[YOUR GOAL]: Tell how many lines in the data contain the word "label", and leave out everything else.

[RECORDS FOR PROCESSING Boundary: Start]

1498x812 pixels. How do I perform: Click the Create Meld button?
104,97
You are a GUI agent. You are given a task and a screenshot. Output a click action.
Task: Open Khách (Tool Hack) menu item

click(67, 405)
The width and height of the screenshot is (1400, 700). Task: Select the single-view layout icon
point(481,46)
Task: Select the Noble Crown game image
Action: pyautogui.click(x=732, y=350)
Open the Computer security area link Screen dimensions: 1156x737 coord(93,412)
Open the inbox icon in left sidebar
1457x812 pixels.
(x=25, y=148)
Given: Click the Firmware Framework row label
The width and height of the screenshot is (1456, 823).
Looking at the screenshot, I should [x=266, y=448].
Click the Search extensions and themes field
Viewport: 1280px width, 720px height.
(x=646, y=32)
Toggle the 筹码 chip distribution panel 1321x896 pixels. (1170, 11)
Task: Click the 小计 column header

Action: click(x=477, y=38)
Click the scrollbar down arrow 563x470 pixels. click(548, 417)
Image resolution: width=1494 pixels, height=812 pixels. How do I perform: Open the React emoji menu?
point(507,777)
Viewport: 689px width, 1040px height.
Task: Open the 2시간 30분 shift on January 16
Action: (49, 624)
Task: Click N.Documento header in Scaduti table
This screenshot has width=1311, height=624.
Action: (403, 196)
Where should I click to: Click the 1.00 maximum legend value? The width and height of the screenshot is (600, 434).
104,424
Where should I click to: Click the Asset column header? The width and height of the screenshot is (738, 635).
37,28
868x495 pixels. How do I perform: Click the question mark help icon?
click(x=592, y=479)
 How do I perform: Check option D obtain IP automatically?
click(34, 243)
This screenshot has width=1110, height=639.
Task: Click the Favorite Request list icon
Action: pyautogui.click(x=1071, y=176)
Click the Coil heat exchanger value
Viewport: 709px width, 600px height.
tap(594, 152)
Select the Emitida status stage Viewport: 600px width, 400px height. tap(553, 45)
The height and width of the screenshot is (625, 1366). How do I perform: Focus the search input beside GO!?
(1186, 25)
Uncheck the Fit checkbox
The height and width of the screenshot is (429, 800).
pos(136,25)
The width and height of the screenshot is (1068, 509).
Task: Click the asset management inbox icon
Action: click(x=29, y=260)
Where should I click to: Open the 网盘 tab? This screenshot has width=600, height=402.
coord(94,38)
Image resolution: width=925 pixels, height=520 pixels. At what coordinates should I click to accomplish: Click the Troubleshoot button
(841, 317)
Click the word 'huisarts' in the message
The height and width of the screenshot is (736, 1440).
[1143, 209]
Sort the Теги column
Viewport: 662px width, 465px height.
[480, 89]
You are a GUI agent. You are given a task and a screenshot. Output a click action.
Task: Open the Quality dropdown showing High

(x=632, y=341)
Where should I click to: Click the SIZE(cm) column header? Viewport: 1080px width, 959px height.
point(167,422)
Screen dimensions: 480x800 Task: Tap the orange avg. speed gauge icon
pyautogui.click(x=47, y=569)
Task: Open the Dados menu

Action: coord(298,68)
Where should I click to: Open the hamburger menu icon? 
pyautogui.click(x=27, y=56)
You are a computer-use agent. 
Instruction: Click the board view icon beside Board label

[RECORDS FOR PROCESSING Boundary: End]

[SOLUTION FOR THIS EXERCISE]: 2